Debug Docker Swarm Services
The current stable version of Docker Swarm has an important feature missing, and is the same control over logs available without orchestratrion.
It can be really painful to debug a docker swarm create
command that ends in a "task: non-zero exit (1)"
kind of error.
But, the docker team is working in a solution, they started developing it when Docker Swarm Mode appeared, and it is already available as an experimental feature, so in this article I will explain how to enable experimental features on Docker Swarm and how to use the new docker service log
command.
$docker service logs px8fv06fft8s
only supported with experimental daemon
How to enable Docker Daemon experimental features
You can follow the official documentation here , but I will briefly explain the necessary steps.
-
Create the file /etc/docker/daemon.json with the following content:
{ "experimental": true }
-
Restart the docker daemon
systemctl restart docker
-
Test if the experimental features are enabled:
docker version -f ‘{{.Server.Experimental}}’
true
docker service logs
is not the only experimental feature being backed for Docker Swarm, there are other very interesting ones like Metrics for Prometheus for basic container, image, and daemon operations.
Using Docker Service Logs
This new feature is very straightforward in it’s use, specially if you are familiarized with debuging problems using logs on non orchestrated docker installations (without the swarm).

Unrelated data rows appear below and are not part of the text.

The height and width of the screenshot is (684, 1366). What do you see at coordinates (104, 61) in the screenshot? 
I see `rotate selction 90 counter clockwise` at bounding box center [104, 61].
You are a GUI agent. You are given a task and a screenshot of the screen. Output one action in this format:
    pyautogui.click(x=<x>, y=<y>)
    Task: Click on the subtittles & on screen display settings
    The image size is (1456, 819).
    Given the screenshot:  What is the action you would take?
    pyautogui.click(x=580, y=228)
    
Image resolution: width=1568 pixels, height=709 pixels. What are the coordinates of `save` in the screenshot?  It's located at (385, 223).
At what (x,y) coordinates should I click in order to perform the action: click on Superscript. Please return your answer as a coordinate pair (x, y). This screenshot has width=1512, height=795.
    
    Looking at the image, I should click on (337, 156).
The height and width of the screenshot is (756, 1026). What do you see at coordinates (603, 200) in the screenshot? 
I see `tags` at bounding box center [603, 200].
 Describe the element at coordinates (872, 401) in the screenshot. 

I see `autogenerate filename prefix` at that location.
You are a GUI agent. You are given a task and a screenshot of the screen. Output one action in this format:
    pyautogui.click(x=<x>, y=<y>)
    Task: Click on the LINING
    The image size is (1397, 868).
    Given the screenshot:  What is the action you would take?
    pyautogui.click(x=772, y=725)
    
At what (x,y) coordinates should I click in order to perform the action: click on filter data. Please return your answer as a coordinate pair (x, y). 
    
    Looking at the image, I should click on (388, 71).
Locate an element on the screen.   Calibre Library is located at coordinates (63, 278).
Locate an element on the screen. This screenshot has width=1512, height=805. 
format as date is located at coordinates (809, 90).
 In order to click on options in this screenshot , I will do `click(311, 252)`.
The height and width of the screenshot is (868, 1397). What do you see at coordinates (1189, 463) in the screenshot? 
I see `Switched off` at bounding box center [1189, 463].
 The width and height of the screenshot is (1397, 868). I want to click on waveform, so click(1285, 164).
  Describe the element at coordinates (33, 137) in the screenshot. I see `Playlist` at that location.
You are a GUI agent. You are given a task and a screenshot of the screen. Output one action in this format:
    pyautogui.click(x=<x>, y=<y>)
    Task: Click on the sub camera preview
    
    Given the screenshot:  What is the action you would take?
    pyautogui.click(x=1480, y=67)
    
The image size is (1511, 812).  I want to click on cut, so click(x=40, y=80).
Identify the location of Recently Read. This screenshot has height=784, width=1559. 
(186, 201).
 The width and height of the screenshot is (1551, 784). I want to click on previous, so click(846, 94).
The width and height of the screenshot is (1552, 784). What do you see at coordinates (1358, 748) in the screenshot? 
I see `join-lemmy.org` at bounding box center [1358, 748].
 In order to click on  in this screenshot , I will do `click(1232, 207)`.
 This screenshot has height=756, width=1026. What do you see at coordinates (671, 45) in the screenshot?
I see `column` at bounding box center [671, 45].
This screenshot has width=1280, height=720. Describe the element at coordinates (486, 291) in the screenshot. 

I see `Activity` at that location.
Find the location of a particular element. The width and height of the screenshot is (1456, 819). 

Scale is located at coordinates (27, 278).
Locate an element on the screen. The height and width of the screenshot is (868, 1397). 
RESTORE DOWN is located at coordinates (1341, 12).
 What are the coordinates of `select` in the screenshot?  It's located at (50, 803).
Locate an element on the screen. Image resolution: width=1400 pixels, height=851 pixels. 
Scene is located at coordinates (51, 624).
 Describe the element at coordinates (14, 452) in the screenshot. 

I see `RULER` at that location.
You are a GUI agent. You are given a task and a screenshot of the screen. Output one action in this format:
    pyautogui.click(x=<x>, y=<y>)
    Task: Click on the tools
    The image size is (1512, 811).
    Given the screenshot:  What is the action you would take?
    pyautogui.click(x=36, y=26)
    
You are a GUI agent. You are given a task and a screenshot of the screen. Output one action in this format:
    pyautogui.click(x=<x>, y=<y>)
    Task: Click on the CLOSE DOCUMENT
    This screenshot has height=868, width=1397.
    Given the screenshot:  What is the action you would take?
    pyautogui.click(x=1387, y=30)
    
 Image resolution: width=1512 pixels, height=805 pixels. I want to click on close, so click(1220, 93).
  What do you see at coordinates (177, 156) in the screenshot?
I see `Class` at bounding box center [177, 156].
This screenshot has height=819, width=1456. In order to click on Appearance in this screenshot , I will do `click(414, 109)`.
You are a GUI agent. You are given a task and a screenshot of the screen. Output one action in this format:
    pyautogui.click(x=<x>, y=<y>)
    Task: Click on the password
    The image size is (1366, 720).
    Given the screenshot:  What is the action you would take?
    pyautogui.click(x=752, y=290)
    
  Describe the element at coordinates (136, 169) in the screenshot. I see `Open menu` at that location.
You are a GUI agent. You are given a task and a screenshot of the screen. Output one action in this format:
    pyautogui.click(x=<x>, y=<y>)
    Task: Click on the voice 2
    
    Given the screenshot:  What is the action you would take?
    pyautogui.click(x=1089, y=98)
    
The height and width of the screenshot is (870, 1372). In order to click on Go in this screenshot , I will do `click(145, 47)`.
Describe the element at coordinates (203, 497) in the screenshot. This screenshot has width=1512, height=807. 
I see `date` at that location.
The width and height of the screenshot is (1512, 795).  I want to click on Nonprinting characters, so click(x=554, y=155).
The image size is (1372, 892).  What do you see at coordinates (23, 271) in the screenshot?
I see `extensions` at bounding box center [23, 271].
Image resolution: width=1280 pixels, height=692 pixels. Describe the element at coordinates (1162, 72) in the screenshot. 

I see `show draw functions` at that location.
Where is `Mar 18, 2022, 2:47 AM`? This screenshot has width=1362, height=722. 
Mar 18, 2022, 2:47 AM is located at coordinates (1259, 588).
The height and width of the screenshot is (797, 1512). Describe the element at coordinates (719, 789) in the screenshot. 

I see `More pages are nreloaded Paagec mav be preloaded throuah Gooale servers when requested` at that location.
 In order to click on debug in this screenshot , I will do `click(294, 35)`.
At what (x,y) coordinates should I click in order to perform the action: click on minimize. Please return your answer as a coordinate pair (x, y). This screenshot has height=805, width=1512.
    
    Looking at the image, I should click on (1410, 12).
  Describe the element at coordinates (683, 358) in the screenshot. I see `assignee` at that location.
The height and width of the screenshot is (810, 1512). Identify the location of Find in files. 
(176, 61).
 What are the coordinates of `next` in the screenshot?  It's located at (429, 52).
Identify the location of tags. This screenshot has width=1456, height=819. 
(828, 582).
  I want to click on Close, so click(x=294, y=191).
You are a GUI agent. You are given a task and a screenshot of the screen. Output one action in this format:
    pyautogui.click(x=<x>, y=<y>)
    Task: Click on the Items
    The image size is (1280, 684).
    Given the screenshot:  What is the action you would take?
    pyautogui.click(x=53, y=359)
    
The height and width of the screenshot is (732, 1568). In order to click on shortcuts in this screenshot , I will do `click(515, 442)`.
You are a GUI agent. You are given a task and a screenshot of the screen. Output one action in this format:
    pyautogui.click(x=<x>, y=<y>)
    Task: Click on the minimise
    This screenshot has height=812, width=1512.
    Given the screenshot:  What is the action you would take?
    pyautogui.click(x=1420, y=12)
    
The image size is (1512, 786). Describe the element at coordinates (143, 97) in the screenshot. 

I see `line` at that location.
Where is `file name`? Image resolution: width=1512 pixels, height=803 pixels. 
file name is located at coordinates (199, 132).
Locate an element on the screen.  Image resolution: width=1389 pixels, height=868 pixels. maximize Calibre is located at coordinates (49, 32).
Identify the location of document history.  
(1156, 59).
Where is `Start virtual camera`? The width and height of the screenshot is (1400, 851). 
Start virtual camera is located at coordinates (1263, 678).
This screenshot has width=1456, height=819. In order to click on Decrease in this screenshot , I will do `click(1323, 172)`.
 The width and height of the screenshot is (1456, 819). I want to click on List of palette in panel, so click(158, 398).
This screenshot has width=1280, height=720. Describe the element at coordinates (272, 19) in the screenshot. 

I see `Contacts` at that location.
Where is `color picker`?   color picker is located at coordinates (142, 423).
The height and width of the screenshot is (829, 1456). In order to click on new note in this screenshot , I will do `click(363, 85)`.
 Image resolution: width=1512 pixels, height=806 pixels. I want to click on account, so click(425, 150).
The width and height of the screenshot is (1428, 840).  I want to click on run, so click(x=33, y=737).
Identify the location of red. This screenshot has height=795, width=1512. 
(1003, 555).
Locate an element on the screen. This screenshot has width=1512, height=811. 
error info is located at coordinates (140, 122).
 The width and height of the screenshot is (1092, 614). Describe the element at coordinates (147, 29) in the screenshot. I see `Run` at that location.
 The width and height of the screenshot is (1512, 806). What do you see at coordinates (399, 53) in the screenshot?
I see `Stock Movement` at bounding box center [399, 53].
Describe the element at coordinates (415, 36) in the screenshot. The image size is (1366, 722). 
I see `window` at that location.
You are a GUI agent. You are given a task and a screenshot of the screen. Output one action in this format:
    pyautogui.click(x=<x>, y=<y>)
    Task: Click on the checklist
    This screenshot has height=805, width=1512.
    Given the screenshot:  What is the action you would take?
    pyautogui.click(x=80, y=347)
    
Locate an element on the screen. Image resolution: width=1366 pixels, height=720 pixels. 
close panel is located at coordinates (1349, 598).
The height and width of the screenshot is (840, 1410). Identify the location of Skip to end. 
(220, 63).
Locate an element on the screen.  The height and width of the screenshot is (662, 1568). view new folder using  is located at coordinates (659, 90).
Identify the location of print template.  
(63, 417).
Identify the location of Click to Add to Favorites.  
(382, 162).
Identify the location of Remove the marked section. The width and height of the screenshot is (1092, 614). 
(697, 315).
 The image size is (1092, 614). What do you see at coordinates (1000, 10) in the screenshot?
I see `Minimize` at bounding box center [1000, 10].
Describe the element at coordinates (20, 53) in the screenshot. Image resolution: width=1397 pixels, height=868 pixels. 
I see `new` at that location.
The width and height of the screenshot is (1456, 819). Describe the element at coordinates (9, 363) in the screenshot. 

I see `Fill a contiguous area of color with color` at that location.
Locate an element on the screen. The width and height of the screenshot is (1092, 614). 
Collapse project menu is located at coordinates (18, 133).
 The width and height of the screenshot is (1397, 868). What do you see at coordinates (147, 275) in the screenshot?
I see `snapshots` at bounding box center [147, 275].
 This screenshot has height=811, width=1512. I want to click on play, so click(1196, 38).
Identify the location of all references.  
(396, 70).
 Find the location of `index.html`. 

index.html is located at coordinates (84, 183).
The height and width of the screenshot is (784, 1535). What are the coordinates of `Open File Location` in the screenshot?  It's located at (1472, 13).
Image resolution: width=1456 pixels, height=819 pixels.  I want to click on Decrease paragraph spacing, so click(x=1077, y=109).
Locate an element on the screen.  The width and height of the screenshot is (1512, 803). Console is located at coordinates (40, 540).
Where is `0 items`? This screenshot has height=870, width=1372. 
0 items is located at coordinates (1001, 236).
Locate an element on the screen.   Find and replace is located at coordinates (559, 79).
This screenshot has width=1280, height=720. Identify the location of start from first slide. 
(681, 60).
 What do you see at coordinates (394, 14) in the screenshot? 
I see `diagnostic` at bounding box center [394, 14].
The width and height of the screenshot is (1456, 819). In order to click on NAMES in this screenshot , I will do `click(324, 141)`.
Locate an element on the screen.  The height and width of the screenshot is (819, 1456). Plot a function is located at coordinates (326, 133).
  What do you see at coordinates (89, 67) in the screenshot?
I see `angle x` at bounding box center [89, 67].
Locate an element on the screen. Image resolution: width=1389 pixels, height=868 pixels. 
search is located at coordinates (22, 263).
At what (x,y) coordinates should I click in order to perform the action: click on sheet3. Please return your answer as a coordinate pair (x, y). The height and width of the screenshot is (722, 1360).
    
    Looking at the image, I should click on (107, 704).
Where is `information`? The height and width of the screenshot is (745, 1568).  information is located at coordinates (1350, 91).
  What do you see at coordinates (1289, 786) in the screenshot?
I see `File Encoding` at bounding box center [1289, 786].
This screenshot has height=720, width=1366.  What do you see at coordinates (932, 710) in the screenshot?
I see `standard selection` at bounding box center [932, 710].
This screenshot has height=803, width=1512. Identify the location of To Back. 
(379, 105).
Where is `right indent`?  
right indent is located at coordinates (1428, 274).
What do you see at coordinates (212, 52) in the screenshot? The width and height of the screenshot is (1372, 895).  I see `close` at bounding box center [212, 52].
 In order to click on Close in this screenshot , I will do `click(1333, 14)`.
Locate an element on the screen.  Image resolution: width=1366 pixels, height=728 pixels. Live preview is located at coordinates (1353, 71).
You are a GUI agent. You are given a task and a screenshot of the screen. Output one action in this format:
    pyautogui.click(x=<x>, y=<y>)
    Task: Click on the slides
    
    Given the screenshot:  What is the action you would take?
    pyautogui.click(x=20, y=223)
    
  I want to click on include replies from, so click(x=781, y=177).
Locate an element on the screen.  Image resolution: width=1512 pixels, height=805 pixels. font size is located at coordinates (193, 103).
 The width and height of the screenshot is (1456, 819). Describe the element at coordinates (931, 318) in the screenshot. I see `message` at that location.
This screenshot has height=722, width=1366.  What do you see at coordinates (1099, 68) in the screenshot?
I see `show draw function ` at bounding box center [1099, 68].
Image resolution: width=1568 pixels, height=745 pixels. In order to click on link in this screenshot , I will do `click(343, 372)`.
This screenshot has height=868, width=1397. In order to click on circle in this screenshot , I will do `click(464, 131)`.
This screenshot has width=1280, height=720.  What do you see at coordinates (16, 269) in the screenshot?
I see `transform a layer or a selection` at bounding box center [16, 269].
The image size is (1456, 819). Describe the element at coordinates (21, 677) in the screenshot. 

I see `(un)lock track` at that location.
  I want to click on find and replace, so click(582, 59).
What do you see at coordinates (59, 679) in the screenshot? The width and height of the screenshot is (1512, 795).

After any docker service create ...
an ID for this service is shown:
$docker service create --name jenkins -p 8082:8080 -p 50000:50000 -e JENKINS_OPTS="--prefix=/jenkins" --mount "type=bind,source=/mnt/swarm-nfs/jenkins-fg,target=/var/jenkins_home" --reserve-memory 300m jenkins
v6oq1shzs51fw6q8d2bstkd2f
So in this example we had created a service to run Jenkins, this service is using NFS for data persistance, and after the command is executed we obtain the ID of the service, that in this case is v6oq1shzs51fw6q8d2bstkd2f
To check the status of the service, you can use the docker service ps
command
$docker service ps jenkins
ID NAME IMAGE NODE DESIRED STATE CURRENT STATE ERROR PORTS
j33856j3oxt1 jenkins-fg.1 jenkins:latest mc-swarm-app-place01-live.mcon-group.systems Ready Ready 2 seconds ago
aaig0ummuhnq \_ jenkins-fg.1 jenkins:latest mc-swarm-app-place03-live.mcon-group.systems Shutdown Failed less than a second ago "task: non-zero exit (1)"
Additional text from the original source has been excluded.